The practical work of digital mapping varies pretty wildly from place to place. I was reminded of this as I stumbled onto a great example of the infamous displacement of imagery and road vectors in Google Maps within Chinese territory:
If you can find it, “Fishing Fun Island” actually sounds kind of awesome.
I’m hardly the first geographer to be both appalled and mesmerized by this policy - very much in keeping with China’s general digital control strategy - but this encounter also turned up new information for me about how it works.
A quick napkin sketch about map projections: Because the world is not actually flat (nor actually spherical, unfortunately), mapmakers rely on mathematical models to transform the world into a two-dimensional representation. And there are thousands of different such models - called datums to represent the shape of the Earth, or projections to represent how that shape is warped onto paper or phone screens - each with a specific application.
My assumption about China’s national security concern was that they required a blanket offset - say, half a kilometer or so - between different base data types and real-world coordinates. I also assumed that it was largely optional; if you mostly don’t offer services in China (like my employer), you can ignore the offset.
What I had gotten wrong about this was the consistency, or the guess that the offset was the same distance and direction everywhere, with some curvature-of-the-earth variations. But the actual implementation is of a decentralized offset, baked into a custom datum designated GCJ-02. All mapping data providers and application developers active in China must use this datum - or its relatives - as the basis of their maps, and it is technically against the law to provide transforms to more open standards like WGS84.
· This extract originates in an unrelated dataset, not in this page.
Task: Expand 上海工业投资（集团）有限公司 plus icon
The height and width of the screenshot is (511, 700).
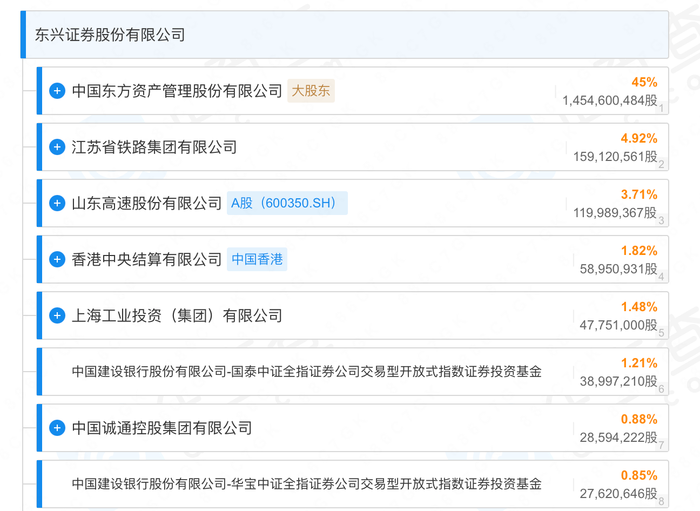Action: [58, 315]
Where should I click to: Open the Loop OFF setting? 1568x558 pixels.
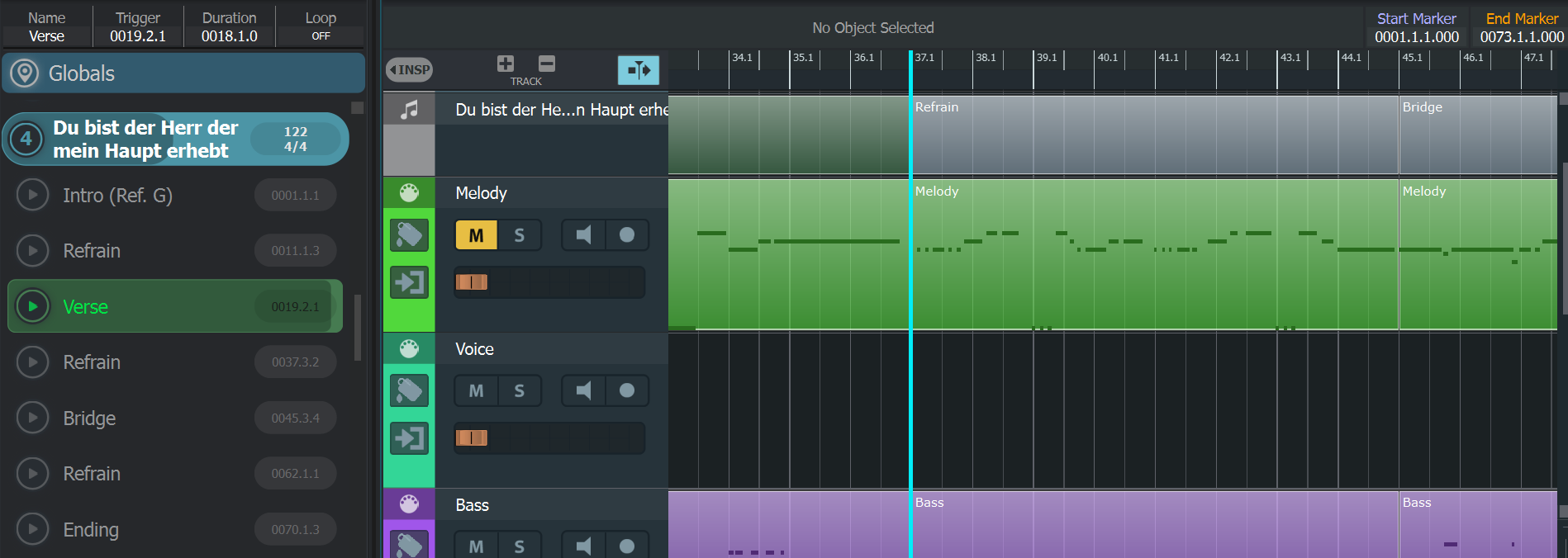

The notes from this 2011 party bulletin about the development of GCJ-02 are a fascinating study of the cultural and political considerations that always surround cartographers working in their field:
‘[Geographer] Li Chengming was confident: “In the war years, Communist Party members were not afraid of death, so what is this little difficulty! We must do it! And we must do it beautifully!” Under the guidance of veteran experts, he led his team to work for more than a thousand days and nights to develop a set of nonlinear confidentiality processing technology for topographic maps suitable for national series scales. This technology not only meets the national security confidentiality requirements, but also meets the public’s application needs for topographic maps.’
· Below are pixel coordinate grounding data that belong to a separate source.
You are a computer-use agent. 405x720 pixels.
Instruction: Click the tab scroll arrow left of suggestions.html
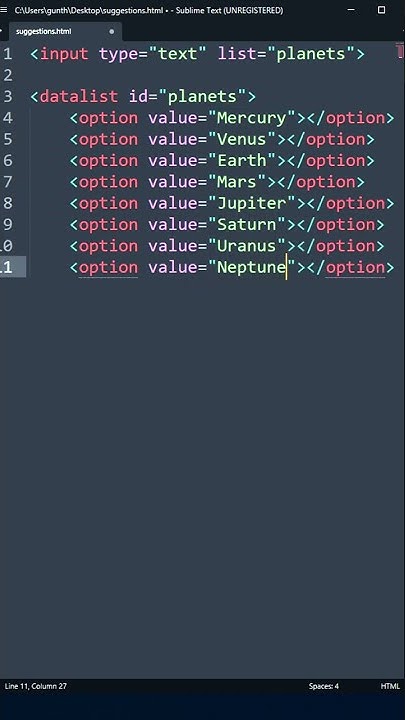1,32
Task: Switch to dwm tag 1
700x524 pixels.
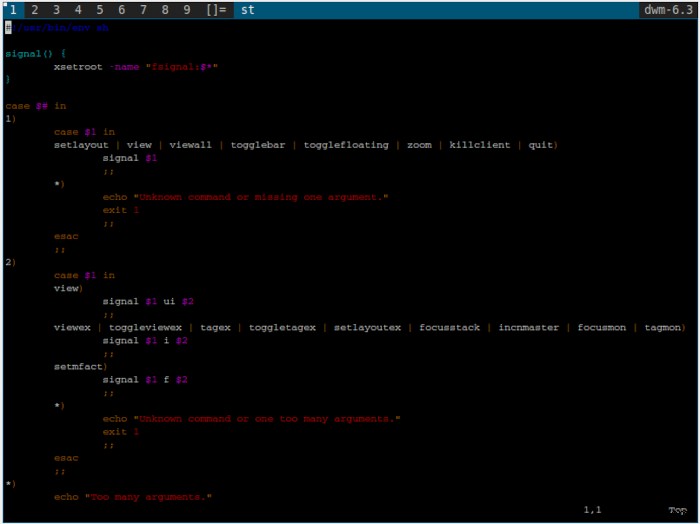Action: (x=13, y=10)
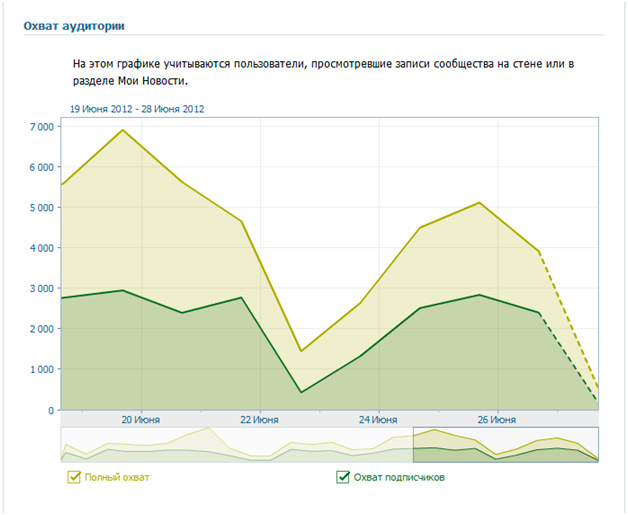Click the Охват подписчиков legend label

tap(399, 478)
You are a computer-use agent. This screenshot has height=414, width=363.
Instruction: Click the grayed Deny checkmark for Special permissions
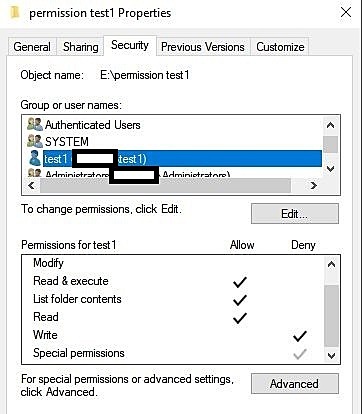300,354
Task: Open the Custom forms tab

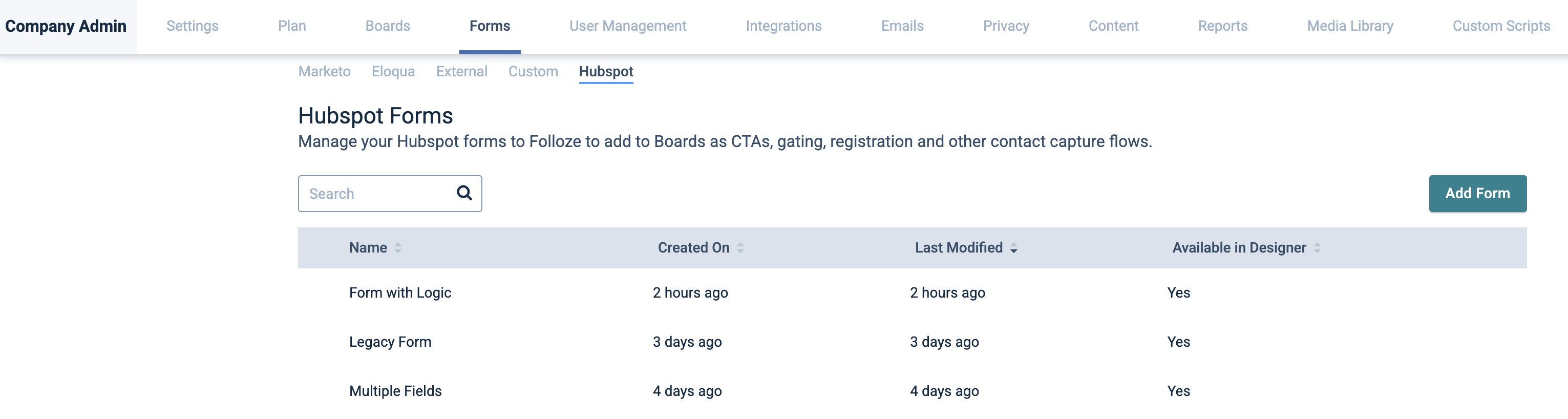Action: pos(533,72)
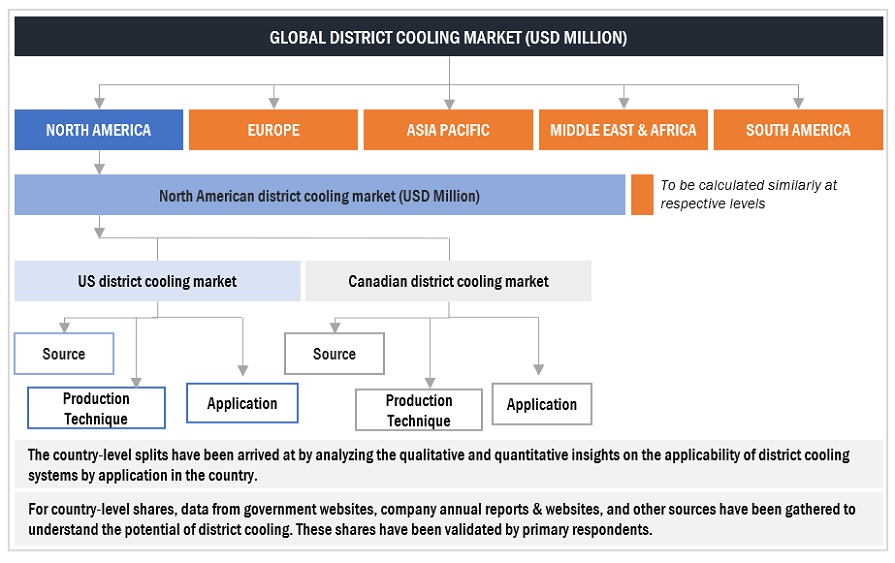Screen dimensions: 895x563
Task: Click the blue-outlined Source box under US
Action: click(x=64, y=354)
GCJ-02 and its like are not impenetrable. There are leaked documents and efforts at reverse-engineering that make it possible to achieve data interoperability. Perhaps even more interesting is this rendered transform from Leif Gehrmann - essentially a map of how maps are mapped in China:
I look at this and have to add “impressed” to my “appalled and mesmerized” feelings mentioned above. Obfuscation by datum is not something I would have really considered possible before, and it really is effective at reeling open standards into the net of state control. Cartography has a long and colorful history of serving Truth on the surface and Politics at its heart, and GCJ-02 is another entry alongside silver atlases, trap streets, and imagery blurring.